[Work request]: Beginning with the line where "295x672 pixels. How" appears, restate the lines word for word through the last one in the listing.

[Entries shown]:

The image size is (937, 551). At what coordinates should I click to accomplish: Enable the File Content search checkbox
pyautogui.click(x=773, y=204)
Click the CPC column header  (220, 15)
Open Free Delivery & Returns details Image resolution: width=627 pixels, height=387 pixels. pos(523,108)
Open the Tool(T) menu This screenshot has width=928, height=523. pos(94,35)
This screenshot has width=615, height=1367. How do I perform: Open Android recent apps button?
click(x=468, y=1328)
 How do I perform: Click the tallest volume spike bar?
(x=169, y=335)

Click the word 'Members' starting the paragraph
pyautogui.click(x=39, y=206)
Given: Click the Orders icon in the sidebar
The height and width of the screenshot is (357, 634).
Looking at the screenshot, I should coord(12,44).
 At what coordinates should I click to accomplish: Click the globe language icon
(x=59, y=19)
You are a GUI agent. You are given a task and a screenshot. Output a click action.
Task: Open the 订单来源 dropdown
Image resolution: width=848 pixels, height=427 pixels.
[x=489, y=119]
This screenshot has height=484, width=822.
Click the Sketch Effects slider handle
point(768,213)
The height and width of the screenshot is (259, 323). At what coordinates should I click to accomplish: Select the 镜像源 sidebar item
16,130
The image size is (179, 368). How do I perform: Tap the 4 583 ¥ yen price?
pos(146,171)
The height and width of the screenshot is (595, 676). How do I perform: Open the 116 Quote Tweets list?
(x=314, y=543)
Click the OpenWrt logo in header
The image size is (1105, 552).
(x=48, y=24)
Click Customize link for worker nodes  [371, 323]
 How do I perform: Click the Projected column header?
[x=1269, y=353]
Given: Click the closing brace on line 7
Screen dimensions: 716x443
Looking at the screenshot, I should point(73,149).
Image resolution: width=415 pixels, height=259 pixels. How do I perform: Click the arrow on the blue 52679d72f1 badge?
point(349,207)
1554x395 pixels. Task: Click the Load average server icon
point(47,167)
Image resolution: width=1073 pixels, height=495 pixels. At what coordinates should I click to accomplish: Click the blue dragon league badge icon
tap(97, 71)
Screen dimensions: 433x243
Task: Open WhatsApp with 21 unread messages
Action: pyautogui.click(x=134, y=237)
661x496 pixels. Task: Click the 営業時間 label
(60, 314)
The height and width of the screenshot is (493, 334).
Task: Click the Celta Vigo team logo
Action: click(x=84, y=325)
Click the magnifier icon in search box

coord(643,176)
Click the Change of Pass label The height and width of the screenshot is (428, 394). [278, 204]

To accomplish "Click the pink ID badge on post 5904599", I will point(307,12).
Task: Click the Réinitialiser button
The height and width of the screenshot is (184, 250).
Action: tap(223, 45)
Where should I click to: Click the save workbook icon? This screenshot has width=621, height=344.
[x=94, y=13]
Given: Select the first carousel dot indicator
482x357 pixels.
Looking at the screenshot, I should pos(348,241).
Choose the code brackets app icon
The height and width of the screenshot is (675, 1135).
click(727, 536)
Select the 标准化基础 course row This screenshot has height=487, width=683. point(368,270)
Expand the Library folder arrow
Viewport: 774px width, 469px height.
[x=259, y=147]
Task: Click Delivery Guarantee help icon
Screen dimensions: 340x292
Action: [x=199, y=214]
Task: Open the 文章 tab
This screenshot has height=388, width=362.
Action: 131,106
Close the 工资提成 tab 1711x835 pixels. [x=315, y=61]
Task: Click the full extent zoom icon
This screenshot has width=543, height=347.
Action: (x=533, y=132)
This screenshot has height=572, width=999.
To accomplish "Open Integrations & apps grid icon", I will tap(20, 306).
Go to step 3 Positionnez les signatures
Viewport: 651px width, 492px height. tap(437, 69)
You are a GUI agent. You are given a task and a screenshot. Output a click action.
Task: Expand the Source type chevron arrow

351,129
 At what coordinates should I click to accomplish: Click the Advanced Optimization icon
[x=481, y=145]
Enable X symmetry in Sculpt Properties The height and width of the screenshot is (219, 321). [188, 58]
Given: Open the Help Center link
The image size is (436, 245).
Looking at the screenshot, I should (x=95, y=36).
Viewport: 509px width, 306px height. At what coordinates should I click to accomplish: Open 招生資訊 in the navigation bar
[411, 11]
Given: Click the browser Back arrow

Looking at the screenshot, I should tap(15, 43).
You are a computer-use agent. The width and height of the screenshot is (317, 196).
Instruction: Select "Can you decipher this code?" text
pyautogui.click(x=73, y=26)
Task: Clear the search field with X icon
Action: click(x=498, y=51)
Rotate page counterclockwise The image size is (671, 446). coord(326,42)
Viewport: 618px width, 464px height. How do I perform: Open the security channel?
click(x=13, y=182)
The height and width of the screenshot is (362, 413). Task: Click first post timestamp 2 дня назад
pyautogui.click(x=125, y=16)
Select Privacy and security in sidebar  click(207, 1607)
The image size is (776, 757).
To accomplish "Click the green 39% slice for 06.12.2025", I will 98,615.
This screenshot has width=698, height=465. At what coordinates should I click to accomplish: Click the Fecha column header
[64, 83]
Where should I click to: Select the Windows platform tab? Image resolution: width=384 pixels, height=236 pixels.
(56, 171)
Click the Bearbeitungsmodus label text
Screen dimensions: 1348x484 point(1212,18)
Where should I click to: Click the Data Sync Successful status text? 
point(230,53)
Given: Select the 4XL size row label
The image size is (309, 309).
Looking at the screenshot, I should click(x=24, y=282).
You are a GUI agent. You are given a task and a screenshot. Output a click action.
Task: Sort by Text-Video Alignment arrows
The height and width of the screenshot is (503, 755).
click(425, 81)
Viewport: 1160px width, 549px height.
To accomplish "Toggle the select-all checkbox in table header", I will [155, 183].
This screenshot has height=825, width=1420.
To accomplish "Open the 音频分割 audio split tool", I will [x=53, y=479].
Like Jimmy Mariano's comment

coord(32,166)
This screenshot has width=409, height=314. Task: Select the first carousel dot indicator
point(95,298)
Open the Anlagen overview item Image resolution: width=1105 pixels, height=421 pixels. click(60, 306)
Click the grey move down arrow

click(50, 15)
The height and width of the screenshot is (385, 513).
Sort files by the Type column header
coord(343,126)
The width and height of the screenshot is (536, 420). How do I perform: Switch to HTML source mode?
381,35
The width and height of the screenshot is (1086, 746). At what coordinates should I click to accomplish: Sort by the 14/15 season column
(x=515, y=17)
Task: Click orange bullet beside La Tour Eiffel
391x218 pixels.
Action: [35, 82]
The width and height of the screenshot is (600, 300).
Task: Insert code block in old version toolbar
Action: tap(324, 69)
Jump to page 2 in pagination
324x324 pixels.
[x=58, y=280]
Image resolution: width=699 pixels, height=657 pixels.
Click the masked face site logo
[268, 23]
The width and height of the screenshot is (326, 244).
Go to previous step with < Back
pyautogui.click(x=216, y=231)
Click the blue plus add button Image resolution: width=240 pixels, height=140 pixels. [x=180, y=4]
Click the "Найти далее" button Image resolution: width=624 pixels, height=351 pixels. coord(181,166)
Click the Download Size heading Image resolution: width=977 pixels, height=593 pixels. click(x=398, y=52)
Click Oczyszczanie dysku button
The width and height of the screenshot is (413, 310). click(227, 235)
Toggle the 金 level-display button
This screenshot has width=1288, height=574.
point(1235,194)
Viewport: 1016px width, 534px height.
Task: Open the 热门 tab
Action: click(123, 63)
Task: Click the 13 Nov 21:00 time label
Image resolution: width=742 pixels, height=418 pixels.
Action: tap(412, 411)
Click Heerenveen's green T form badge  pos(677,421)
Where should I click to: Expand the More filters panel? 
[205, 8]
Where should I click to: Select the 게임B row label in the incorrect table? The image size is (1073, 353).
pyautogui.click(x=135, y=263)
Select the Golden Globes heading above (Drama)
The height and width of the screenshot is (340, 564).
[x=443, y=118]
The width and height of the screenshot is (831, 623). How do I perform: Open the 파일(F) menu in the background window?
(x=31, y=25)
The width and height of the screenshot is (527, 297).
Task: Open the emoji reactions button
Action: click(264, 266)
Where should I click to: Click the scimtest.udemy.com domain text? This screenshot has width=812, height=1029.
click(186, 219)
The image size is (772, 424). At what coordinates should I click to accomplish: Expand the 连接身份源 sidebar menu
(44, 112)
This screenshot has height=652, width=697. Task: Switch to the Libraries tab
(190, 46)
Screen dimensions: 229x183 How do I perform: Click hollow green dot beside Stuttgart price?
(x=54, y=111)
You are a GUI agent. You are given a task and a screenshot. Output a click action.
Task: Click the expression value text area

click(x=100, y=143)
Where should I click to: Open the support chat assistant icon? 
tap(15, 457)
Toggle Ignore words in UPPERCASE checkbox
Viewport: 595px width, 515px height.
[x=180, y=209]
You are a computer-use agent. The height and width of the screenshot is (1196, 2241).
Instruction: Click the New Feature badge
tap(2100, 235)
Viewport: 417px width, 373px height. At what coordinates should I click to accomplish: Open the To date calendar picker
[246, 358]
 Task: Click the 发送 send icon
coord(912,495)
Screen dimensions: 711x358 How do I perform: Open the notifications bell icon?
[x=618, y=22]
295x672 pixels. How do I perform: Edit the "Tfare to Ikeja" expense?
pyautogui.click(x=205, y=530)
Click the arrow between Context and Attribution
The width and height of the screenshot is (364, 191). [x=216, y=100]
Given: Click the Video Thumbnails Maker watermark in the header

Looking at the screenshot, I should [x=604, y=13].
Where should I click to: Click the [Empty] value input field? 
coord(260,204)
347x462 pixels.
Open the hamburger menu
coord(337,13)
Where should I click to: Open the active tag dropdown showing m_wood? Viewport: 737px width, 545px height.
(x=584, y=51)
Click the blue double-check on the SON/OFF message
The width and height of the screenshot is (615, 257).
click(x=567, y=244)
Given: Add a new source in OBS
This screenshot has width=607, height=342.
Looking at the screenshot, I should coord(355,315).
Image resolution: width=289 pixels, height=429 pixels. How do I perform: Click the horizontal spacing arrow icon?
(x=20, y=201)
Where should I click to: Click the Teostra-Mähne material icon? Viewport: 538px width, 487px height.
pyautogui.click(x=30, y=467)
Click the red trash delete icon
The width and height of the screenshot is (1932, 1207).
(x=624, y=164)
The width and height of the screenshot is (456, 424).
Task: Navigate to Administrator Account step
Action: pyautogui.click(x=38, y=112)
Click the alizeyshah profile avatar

[Expected answer]:
295x672 pixels. How do I perform: Edit the "Tfare to Ikeja" expense?
pyautogui.click(x=205, y=530)
Click the arrow between Context and Attribution
The width and height of the screenshot is (364, 191). [x=216, y=100]
Given: Click the Video Thumbnails Maker watermark in the header

Looking at the screenshot, I should [x=604, y=13].
Where should I click to: Click the [Empty] value input field? 
coord(260,204)
347x462 pixels.
Open the hamburger menu
coord(337,13)
Where should I click to: Open the active tag dropdown showing m_wood? Viewport: 737px width, 545px height.
(x=584, y=51)
Click the blue double-check on the SON/OFF message
The width and height of the screenshot is (615, 257).
click(x=567, y=244)
Given: Add a new source in OBS
This screenshot has width=607, height=342.
Looking at the screenshot, I should coord(355,315).
Image resolution: width=289 pixels, height=429 pixels. How do I perform: Click the horizontal spacing arrow icon?
(x=20, y=201)
Where should I click to: Click the Teostra-Mähne material icon? Viewport: 538px width, 487px height.
pyautogui.click(x=30, y=467)
Click the red trash delete icon
The width and height of the screenshot is (1932, 1207).
(x=624, y=164)
The width and height of the screenshot is (456, 424).
Task: Navigate to Administrator Account step
Action: pyautogui.click(x=38, y=112)
Click the alizeyshah profile avatar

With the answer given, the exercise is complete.